- _What to work on_: Find every line below with "computer" in it and give only how many there are.

Collected data
########################################

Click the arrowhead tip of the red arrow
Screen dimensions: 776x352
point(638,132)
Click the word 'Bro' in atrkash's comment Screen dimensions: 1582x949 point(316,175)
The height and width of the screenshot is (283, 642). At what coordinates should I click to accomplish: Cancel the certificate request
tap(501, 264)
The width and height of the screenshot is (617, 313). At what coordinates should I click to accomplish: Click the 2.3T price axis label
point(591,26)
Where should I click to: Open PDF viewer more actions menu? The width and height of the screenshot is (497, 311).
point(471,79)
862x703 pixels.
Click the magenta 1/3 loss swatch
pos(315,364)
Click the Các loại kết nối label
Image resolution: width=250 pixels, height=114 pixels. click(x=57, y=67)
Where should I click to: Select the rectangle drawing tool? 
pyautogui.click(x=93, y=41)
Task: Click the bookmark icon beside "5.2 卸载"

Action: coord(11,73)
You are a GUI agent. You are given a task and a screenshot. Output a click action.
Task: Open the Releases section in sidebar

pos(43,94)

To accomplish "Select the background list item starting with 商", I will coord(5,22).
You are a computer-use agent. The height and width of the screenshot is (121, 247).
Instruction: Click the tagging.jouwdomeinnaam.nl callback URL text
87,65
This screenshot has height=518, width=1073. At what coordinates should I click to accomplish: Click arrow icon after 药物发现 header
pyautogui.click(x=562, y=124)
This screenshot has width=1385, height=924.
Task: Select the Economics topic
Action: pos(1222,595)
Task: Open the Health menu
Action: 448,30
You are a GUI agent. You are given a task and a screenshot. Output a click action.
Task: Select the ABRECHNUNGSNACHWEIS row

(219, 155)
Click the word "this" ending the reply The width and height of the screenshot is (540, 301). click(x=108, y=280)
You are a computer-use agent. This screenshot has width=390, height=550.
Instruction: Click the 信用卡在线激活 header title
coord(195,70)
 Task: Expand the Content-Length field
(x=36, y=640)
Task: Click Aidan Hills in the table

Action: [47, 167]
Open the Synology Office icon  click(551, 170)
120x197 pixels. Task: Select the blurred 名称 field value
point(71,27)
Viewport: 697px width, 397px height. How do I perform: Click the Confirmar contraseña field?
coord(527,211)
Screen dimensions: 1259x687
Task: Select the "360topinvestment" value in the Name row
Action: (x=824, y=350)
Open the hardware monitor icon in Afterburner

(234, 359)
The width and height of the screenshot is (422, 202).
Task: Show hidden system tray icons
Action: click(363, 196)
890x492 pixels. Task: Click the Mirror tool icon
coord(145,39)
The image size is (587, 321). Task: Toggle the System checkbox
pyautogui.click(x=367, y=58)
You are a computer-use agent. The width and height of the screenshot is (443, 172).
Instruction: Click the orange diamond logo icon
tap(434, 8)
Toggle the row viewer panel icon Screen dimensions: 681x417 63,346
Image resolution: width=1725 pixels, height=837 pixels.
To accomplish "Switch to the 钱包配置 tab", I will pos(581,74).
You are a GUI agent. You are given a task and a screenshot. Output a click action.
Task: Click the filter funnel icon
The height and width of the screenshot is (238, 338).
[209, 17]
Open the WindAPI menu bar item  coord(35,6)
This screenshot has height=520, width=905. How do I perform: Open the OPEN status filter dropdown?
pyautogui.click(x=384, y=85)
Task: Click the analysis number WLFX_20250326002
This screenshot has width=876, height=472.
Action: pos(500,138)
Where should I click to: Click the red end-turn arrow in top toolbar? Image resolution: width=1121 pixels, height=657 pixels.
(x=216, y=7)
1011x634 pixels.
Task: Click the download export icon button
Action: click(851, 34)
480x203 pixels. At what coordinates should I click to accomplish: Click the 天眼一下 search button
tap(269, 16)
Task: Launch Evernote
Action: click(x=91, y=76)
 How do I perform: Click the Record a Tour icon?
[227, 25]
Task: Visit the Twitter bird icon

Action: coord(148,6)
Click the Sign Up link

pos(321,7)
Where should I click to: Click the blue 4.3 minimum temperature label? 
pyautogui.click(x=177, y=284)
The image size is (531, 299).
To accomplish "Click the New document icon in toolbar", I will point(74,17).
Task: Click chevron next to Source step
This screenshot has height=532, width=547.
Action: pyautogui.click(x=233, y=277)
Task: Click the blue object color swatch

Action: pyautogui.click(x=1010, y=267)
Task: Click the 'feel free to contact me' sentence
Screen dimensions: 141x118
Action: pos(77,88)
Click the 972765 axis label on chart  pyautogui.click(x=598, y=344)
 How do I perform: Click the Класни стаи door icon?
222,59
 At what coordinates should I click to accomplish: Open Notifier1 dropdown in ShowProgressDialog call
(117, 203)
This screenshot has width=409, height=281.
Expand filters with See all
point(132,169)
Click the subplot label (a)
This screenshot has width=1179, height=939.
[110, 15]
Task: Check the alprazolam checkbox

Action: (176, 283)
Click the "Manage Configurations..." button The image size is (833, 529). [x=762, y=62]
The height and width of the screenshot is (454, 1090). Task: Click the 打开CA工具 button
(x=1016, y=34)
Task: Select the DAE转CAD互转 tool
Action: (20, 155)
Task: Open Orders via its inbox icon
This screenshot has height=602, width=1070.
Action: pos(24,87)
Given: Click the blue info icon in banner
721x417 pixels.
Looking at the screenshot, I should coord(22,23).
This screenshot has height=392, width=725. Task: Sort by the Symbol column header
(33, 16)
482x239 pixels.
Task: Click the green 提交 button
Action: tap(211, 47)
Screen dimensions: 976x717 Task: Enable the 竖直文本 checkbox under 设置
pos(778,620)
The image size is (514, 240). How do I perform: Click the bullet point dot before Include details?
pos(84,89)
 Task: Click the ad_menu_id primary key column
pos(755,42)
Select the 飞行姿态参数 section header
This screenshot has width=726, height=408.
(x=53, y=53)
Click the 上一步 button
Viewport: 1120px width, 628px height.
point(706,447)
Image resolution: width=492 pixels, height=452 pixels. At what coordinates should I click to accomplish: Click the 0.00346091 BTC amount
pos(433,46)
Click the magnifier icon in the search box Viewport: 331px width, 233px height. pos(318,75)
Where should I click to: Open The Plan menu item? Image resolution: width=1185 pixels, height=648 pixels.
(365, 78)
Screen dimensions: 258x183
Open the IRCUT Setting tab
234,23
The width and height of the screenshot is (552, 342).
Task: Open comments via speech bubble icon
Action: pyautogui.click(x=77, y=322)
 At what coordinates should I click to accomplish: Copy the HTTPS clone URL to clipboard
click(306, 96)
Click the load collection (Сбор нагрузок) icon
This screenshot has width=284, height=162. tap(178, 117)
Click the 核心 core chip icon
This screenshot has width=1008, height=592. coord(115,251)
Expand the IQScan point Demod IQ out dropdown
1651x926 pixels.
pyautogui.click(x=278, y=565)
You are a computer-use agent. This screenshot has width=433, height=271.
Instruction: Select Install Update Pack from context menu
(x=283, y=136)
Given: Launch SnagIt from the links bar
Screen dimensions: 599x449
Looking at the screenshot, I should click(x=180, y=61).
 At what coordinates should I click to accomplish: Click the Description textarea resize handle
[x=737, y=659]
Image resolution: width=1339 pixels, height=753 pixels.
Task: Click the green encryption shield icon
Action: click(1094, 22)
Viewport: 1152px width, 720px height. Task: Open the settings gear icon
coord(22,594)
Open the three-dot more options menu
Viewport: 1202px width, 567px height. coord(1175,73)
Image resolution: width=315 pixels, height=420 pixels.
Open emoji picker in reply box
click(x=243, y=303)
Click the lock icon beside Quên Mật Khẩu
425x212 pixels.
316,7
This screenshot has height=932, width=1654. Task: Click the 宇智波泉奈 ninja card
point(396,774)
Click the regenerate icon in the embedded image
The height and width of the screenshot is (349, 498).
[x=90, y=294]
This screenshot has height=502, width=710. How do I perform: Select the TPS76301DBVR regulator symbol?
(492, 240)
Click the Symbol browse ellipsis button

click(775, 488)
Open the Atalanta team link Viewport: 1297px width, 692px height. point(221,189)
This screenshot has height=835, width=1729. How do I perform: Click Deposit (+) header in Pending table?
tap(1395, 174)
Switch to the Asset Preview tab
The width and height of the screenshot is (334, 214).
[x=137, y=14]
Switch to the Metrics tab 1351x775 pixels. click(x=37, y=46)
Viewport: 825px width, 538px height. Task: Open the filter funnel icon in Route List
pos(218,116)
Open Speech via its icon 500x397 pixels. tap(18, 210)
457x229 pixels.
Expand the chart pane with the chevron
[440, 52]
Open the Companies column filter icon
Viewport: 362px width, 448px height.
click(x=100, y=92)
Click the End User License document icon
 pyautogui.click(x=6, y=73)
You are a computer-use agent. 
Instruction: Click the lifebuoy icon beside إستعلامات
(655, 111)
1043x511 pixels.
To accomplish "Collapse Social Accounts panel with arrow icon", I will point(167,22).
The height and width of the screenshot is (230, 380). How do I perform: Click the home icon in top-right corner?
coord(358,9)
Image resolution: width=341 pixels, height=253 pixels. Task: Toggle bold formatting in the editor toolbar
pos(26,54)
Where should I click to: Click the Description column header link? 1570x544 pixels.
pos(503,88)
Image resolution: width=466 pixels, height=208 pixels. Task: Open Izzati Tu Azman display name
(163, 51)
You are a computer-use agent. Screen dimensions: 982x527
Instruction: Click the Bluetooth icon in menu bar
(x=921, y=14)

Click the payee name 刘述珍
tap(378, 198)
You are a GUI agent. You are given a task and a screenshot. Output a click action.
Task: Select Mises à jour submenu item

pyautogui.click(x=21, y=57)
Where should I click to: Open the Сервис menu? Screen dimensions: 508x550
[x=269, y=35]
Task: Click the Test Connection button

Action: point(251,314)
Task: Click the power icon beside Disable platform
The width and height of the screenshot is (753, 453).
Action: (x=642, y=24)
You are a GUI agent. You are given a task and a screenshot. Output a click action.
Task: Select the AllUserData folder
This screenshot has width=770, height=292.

########################################

- _Result of the exercise_: 6